### Available data:

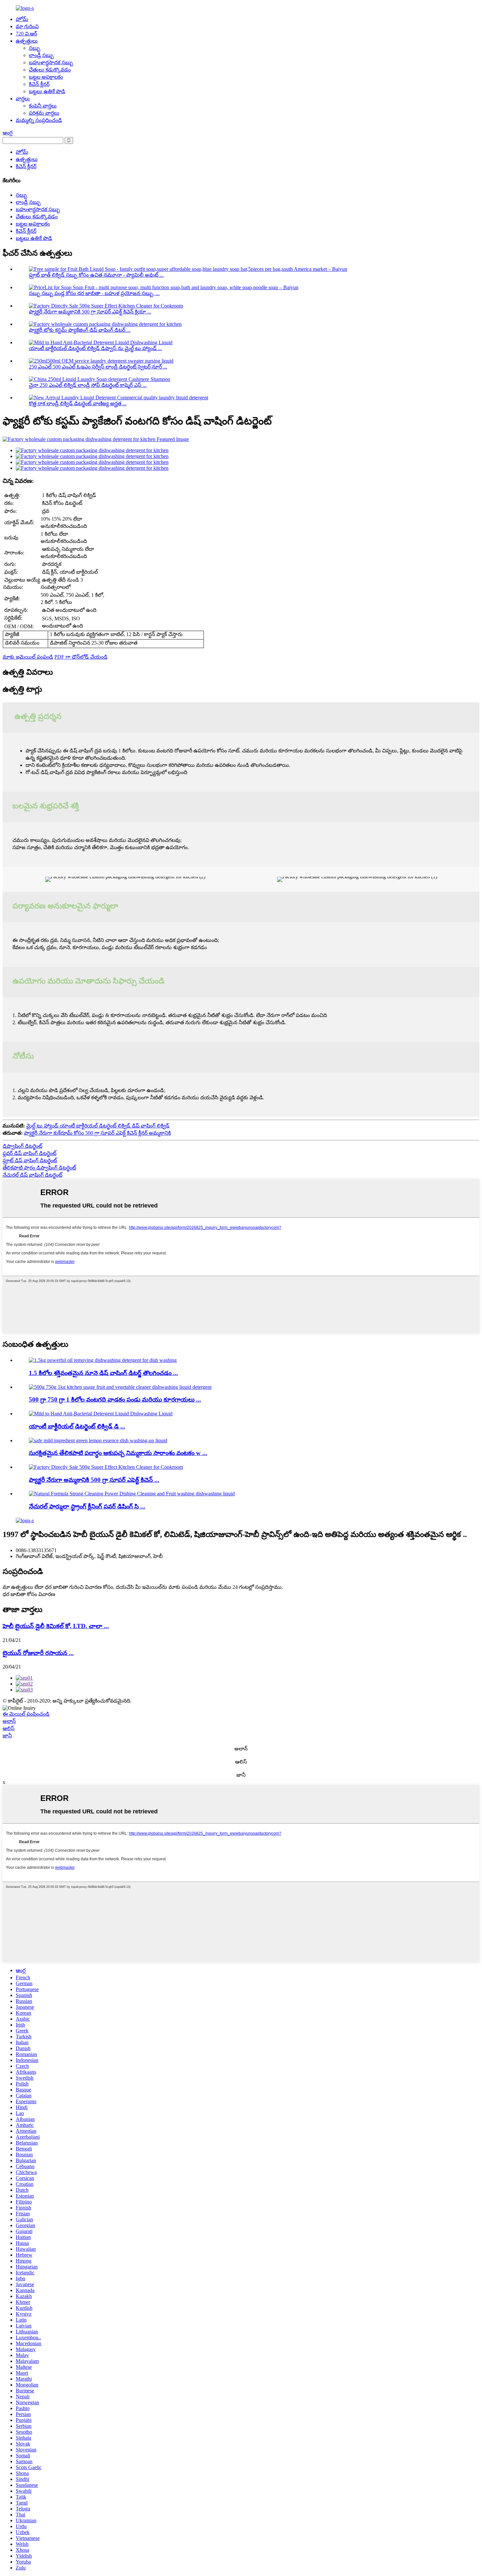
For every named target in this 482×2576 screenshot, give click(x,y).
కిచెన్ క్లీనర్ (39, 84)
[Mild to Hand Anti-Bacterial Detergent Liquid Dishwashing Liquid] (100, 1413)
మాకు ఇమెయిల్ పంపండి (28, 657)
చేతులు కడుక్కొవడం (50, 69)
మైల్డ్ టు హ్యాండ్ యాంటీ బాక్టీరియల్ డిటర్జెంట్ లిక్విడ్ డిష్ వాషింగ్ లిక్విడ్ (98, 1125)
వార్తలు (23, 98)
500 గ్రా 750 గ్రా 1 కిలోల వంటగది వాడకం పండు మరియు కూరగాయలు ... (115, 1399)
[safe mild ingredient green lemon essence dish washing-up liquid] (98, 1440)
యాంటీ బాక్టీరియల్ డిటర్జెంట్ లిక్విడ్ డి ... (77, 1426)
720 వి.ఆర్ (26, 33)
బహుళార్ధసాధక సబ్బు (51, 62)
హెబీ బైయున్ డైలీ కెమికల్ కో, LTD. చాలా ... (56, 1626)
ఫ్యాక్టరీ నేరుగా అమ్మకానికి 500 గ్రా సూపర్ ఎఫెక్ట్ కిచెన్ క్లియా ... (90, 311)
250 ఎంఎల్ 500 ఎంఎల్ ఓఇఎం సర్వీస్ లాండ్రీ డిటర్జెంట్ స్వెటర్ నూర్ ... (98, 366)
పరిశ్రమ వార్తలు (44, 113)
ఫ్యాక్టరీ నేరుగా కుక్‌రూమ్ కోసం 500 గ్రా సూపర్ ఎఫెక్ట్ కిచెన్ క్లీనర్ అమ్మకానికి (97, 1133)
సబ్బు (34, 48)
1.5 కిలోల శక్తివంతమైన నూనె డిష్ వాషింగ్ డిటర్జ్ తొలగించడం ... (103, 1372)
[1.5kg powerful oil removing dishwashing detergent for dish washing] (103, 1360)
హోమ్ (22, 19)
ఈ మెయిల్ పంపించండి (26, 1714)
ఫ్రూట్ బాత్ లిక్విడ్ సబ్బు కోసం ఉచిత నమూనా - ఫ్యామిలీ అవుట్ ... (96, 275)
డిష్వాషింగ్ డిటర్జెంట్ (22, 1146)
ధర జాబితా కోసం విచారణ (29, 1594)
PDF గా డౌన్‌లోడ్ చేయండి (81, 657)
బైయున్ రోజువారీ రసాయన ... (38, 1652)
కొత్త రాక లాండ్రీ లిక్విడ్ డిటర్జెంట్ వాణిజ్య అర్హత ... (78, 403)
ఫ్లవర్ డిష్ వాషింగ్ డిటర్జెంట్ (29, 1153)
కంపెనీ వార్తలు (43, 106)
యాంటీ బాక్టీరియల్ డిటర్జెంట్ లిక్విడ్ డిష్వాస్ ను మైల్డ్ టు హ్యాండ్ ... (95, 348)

### What needs to be done:
In the answer, return exactly the lines from the line containing "డిష్వాషింగ్ డిటర్జెంట్ (22, 1146)" to the end of the records above, and no others.

### Exercise answer:
డిష్వాషింగ్ డిటర్జెంట్ (22, 1146)
ధర జాబితా కోసం విచారణ (29, 1594)
PDF గా డౌన్‌లోడ్ చేయండి (81, 657)
బైయున్ రోజువారీ రసాయన ... (38, 1652)
కొత్త రాక లాండ్రీ లిక్విడ్ డిటర్జెంట్ వాణిజ్య అర్హత ... (78, 403)
ఫ్లవర్ డిష్ వాషింగ్ డిటర్జెంట్ (29, 1153)
కంపెనీ వార్తలు (43, 106)
యాంటీ బాక్టీరియల్ డిటర్జెంట్ లిక్విడ్ డిష్వాస్ ను మైల్డ్ టు హ్యాండ్ ... (95, 348)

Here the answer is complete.